» TASK INSTRUCTIONS
When the line containing "The width and height of the screenshot is (1600, 997)." is found in the data below, copy it and each line after it through the line containing "Given: Open the language globe icon", exactly and with no others.
*** SUPPLIED ENTRIES ***
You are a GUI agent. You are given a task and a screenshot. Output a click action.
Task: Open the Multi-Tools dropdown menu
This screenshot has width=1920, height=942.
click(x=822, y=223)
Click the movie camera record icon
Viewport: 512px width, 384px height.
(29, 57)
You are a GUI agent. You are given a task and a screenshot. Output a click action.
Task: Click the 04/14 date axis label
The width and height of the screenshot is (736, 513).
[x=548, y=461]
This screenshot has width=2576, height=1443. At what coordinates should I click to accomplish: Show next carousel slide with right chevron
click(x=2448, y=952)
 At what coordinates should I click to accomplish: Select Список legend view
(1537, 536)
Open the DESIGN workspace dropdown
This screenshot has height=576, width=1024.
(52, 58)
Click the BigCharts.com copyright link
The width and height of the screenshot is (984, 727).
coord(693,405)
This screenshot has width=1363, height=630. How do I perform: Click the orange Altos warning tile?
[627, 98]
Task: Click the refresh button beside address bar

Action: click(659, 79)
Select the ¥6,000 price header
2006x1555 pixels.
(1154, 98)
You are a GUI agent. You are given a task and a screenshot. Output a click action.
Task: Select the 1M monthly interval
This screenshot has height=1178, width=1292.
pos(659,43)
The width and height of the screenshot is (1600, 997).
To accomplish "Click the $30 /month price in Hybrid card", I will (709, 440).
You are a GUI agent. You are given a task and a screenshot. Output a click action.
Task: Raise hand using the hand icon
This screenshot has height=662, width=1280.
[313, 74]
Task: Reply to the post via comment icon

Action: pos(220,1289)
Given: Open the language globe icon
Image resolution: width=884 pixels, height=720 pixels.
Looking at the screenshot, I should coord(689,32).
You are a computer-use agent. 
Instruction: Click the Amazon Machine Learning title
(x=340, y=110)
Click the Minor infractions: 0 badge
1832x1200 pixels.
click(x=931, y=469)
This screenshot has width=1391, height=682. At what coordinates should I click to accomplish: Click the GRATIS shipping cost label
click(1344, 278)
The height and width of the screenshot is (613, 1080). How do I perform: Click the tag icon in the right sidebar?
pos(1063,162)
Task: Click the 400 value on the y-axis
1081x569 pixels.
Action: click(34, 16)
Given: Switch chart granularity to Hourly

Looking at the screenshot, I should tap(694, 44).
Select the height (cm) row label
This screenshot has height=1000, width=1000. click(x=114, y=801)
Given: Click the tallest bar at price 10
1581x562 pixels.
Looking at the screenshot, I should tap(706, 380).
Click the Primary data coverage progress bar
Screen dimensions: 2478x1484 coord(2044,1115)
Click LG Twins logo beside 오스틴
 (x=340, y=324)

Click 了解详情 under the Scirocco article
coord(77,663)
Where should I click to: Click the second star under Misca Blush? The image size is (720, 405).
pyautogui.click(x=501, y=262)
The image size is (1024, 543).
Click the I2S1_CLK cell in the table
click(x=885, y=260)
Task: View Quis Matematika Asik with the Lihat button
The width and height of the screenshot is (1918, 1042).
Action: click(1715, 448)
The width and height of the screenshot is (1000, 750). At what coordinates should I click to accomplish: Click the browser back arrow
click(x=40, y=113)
*** End of SUPPLIED ENTRIES ***
» SOLUTION TO THE EXERCISE
The width and height of the screenshot is (1600, 997).
To accomplish "Click the $30 /month price in Hybrid card", I will (709, 440).
You are a GUI agent. You are given a task and a screenshot. Output a click action.
Task: Raise hand using the hand icon
This screenshot has height=662, width=1280.
[313, 74]
Task: Reply to the post via comment icon

Action: pos(220,1289)
Given: Open the language globe icon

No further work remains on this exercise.